* _Stated problem_
Can you substitute "visibility" for "lock" and repeat the lines from the first one through the line containing "Action: pyautogui.click(x=801, y=89)", changing nothing else and omitting the pictures?

* _Data excerpts_
[Start]
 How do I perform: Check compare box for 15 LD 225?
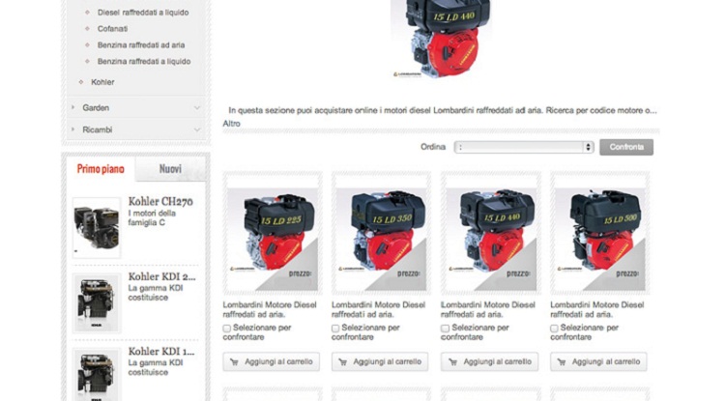(x=226, y=328)
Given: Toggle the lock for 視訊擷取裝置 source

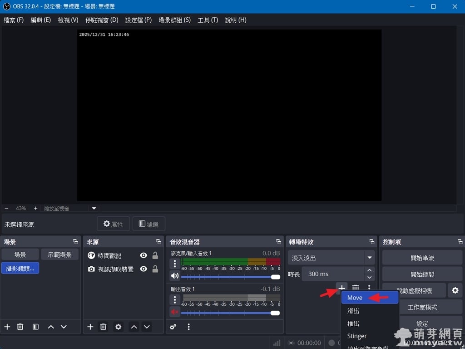Looking at the screenshot, I should (155, 269).
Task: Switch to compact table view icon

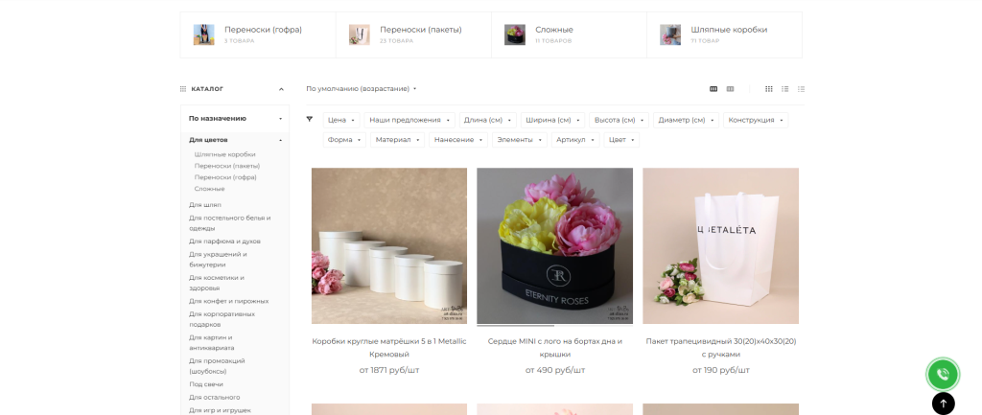Action: pyautogui.click(x=801, y=89)
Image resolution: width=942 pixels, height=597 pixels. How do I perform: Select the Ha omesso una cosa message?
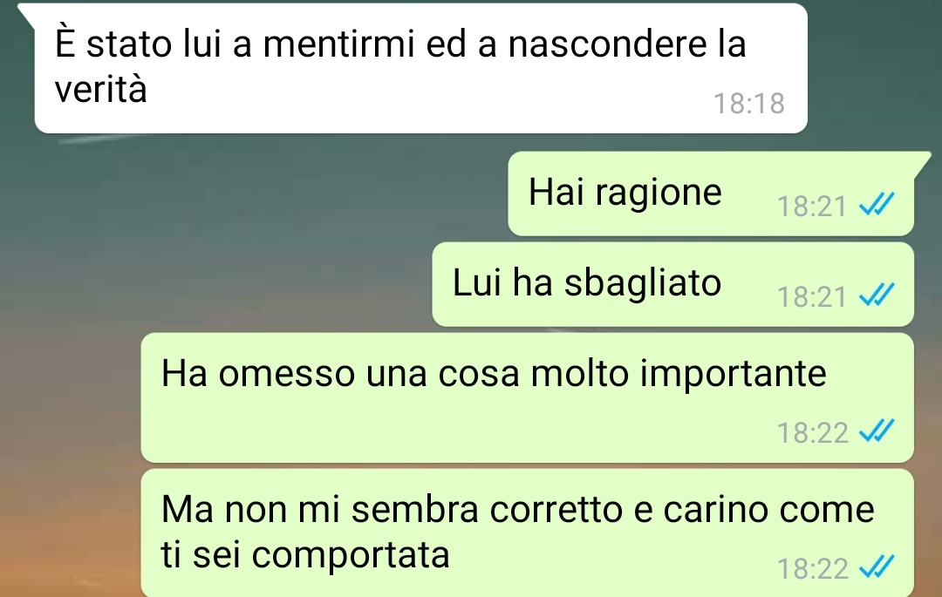[527, 397]
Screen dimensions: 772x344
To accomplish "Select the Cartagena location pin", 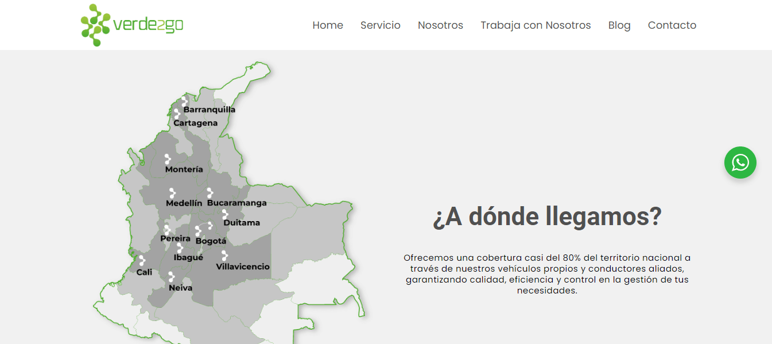I will point(177,114).
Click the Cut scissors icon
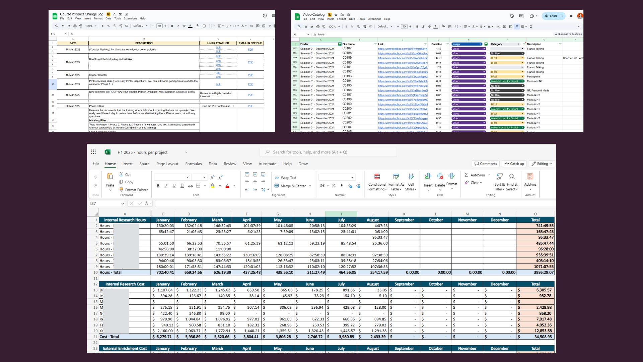Image resolution: width=643 pixels, height=362 pixels. point(121,174)
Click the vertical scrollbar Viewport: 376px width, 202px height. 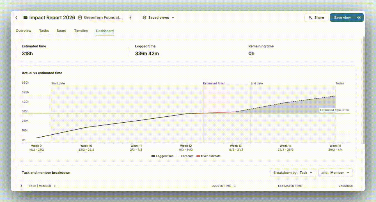tap(364, 90)
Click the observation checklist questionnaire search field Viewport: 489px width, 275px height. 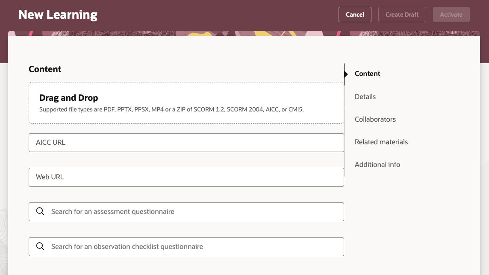click(x=186, y=246)
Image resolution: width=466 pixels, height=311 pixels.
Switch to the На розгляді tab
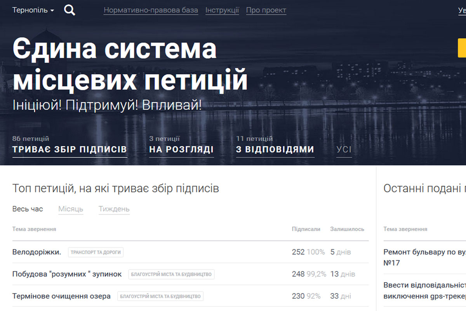pyautogui.click(x=181, y=149)
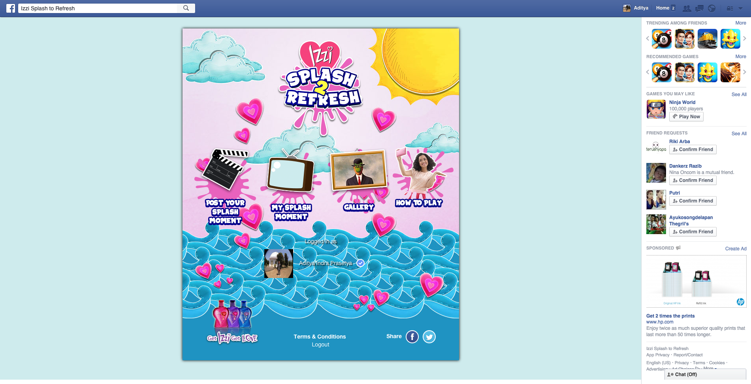Open the messages icon in top bar
The image size is (751, 384).
(x=699, y=8)
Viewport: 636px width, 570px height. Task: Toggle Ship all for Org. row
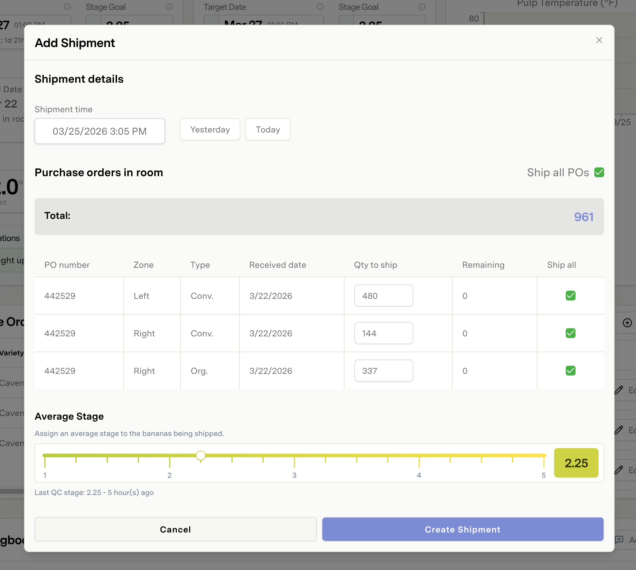tap(570, 371)
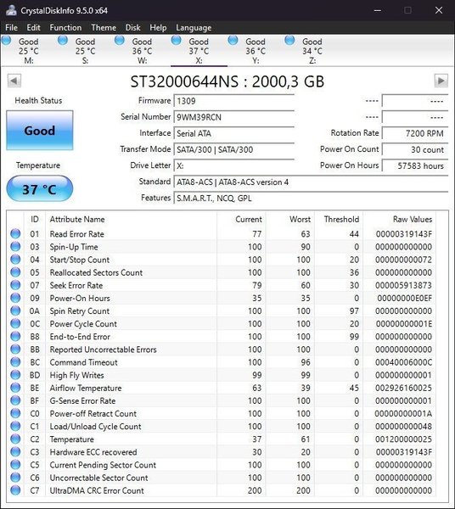455x509 pixels.
Task: Open the Theme menu
Action: point(104,28)
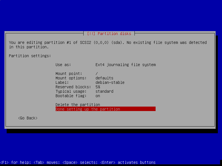Select the "Reserved blocks:" setting name

tap(73, 87)
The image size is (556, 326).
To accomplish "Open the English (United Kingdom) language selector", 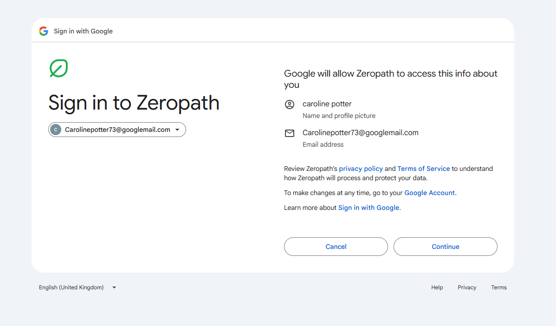I will [78, 287].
[End]
* _Solution_
 How do I perform: Check compare box for 15 LD 225?
(x=226, y=328)
Given: Toggle the visibility for 視訊擷取裝置 source

Looking at the screenshot, I should (155, 269).
Task: Switch to compact table view icon

Action: pyautogui.click(x=801, y=89)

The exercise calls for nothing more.